*Exercise details*. Are you able to retype all the records below exactly?

Data records START

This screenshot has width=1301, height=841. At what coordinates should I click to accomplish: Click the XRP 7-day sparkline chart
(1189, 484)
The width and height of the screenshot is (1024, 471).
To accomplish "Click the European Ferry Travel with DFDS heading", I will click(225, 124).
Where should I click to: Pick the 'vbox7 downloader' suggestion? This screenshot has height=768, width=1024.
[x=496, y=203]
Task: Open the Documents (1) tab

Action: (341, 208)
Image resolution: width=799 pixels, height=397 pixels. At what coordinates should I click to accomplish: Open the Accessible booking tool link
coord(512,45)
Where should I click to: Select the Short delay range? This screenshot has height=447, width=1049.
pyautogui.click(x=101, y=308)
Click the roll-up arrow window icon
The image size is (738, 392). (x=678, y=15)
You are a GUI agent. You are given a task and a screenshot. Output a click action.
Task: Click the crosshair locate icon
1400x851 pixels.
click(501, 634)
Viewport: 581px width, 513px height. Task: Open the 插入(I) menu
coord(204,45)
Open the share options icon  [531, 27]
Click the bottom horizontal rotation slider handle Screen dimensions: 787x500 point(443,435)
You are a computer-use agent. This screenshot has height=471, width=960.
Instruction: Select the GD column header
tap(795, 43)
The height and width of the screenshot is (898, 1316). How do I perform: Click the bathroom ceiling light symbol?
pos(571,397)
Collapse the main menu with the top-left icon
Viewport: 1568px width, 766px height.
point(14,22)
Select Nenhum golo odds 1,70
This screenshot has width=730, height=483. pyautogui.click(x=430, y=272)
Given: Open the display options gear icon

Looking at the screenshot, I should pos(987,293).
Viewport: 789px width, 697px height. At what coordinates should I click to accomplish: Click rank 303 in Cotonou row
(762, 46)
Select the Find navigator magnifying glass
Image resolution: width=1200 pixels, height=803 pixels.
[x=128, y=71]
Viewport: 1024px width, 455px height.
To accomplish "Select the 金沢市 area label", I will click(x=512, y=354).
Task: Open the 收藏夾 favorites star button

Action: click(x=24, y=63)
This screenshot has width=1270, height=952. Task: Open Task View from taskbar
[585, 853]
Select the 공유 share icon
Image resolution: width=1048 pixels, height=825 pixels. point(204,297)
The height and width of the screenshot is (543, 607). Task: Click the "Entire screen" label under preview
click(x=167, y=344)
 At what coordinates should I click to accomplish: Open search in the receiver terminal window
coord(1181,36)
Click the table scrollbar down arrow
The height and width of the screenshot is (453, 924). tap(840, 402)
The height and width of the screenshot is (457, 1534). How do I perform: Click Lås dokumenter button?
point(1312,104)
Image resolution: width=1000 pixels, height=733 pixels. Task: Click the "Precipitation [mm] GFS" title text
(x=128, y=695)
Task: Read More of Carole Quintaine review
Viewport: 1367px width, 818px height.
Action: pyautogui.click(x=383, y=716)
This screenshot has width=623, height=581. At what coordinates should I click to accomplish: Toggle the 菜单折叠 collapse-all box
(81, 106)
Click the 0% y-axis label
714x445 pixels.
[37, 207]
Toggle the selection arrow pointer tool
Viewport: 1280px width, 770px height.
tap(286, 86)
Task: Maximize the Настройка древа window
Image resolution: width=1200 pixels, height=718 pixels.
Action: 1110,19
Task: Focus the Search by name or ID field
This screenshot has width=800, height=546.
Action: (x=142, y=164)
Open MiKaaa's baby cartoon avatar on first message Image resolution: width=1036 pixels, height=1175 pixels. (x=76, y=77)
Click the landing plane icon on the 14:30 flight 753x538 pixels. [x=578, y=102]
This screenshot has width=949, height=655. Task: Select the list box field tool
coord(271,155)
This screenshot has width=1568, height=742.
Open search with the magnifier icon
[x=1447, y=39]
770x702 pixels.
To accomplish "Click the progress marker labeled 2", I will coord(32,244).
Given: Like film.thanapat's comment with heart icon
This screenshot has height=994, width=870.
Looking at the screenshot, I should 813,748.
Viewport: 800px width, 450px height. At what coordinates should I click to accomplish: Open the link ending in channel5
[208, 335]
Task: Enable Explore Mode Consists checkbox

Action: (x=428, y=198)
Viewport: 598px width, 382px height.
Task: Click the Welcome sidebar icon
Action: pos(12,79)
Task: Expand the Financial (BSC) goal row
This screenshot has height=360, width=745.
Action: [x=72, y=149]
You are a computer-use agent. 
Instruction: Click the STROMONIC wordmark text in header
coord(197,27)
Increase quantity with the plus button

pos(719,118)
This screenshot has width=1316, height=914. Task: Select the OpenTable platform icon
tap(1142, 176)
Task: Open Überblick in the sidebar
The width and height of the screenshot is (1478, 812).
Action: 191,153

Data records END

*Task answer*.
This screenshot has width=1301, height=841. At what coordinates should I click to accomplish: Click the XRP 7-day sparkline chart
(1189, 484)
The width and height of the screenshot is (1024, 471).
To accomplish "Click the European Ferry Travel with DFDS heading", I will click(225, 124).
Where should I click to: Pick the 'vbox7 downloader' suggestion? This screenshot has height=768, width=1024.
[x=496, y=203]
Task: Open the Documents (1) tab

Action: (341, 208)
Image resolution: width=799 pixels, height=397 pixels. At what coordinates should I click to accomplish: Open the Accessible booking tool link
coord(512,45)
Where should I click to: Select the Short delay range? This screenshot has height=447, width=1049.
pyautogui.click(x=101, y=308)
Click the roll-up arrow window icon
The image size is (738, 392). (x=678, y=15)
You are a GUI agent. You are given a task and a screenshot. Output a click action.
Task: Click the crosshair locate icon
1400x851 pixels.
click(501, 634)
Viewport: 581px width, 513px height. Task: Open the 插入(I) menu
coord(204,45)
Open the share options icon  [531, 27]
Click the bottom horizontal rotation slider handle Screen dimensions: 787x500 point(443,435)
You are a computer-use agent. This screenshot has height=471, width=960.
Instruction: Select the GD column header
tap(795, 43)
The height and width of the screenshot is (898, 1316). How do I perform: Click the bathroom ceiling light symbol?
pos(571,397)
Collapse the main menu with the top-left icon
Viewport: 1568px width, 766px height.
point(14,22)
Select Nenhum golo odds 1,70
This screenshot has width=730, height=483. pyautogui.click(x=430, y=272)
Given: Open the display options gear icon

Looking at the screenshot, I should pos(987,293).
Viewport: 789px width, 697px height. At what coordinates should I click to accomplish: Click rank 303 in Cotonou row
(762, 46)
Select the Find navigator magnifying glass
Image resolution: width=1200 pixels, height=803 pixels.
[x=128, y=71]
Viewport: 1024px width, 455px height.
To accomplish "Select the 金沢市 area label", I will click(x=512, y=354).
Task: Open the 收藏夾 favorites star button

Action: click(x=24, y=63)
This screenshot has width=1270, height=952. Task: Open Task View from taskbar
[585, 853]
Select the 공유 share icon
Image resolution: width=1048 pixels, height=825 pixels. point(204,297)
The height and width of the screenshot is (543, 607). Task: Click the "Entire screen" label under preview
click(x=167, y=344)
 At what coordinates should I click to accomplish: Open search in the receiver terminal window
coord(1181,36)
Click the table scrollbar down arrow
The height and width of the screenshot is (453, 924). tap(840, 402)
The height and width of the screenshot is (457, 1534). How do I perform: Click Lås dokumenter button?
point(1312,104)
Image resolution: width=1000 pixels, height=733 pixels. Task: Click the "Precipitation [mm] GFS" title text
(x=128, y=695)
Task: Read More of Carole Quintaine review
Viewport: 1367px width, 818px height.
Action: pyautogui.click(x=383, y=716)
This screenshot has width=623, height=581. At what coordinates should I click to accomplish: Toggle the 菜单折叠 collapse-all box
(81, 106)
Click the 0% y-axis label
714x445 pixels.
[37, 207]
Toggle the selection arrow pointer tool
Viewport: 1280px width, 770px height.
tap(286, 86)
Task: Maximize the Настройка древа window
Image resolution: width=1200 pixels, height=718 pixels.
Action: 1110,19
Task: Focus the Search by name or ID field
This screenshot has width=800, height=546.
Action: (x=142, y=164)
Open MiKaaa's baby cartoon avatar on first message Image resolution: width=1036 pixels, height=1175 pixels. (x=76, y=77)
Click the landing plane icon on the 14:30 flight 753x538 pixels. [x=578, y=102]
This screenshot has width=949, height=655. Task: Select the list box field tool
coord(271,155)
This screenshot has width=1568, height=742.
Open search with the magnifier icon
[x=1447, y=39]
770x702 pixels.
To accomplish "Click the progress marker labeled 2", I will coord(32,244).
Given: Like film.thanapat's comment with heart icon
This screenshot has height=994, width=870.
Looking at the screenshot, I should 813,748.
Viewport: 800px width, 450px height. At what coordinates should I click to accomplish: Open the link ending in channel5
[208, 335]
Task: Enable Explore Mode Consists checkbox

Action: (x=428, y=198)
Viewport: 598px width, 382px height.
Task: Click the Welcome sidebar icon
Action: pos(12,79)
Task: Expand the Financial (BSC) goal row
This screenshot has height=360, width=745.
Action: [x=72, y=149]
You are a computer-use agent. 
Instruction: Click the STROMONIC wordmark text in header
coord(197,27)
Increase quantity with the plus button

pos(719,118)
This screenshot has width=1316, height=914. Task: Select the OpenTable platform icon
tap(1142, 176)
Task: Open Überblick in the sidebar
The width and height of the screenshot is (1478, 812).
Action: 191,153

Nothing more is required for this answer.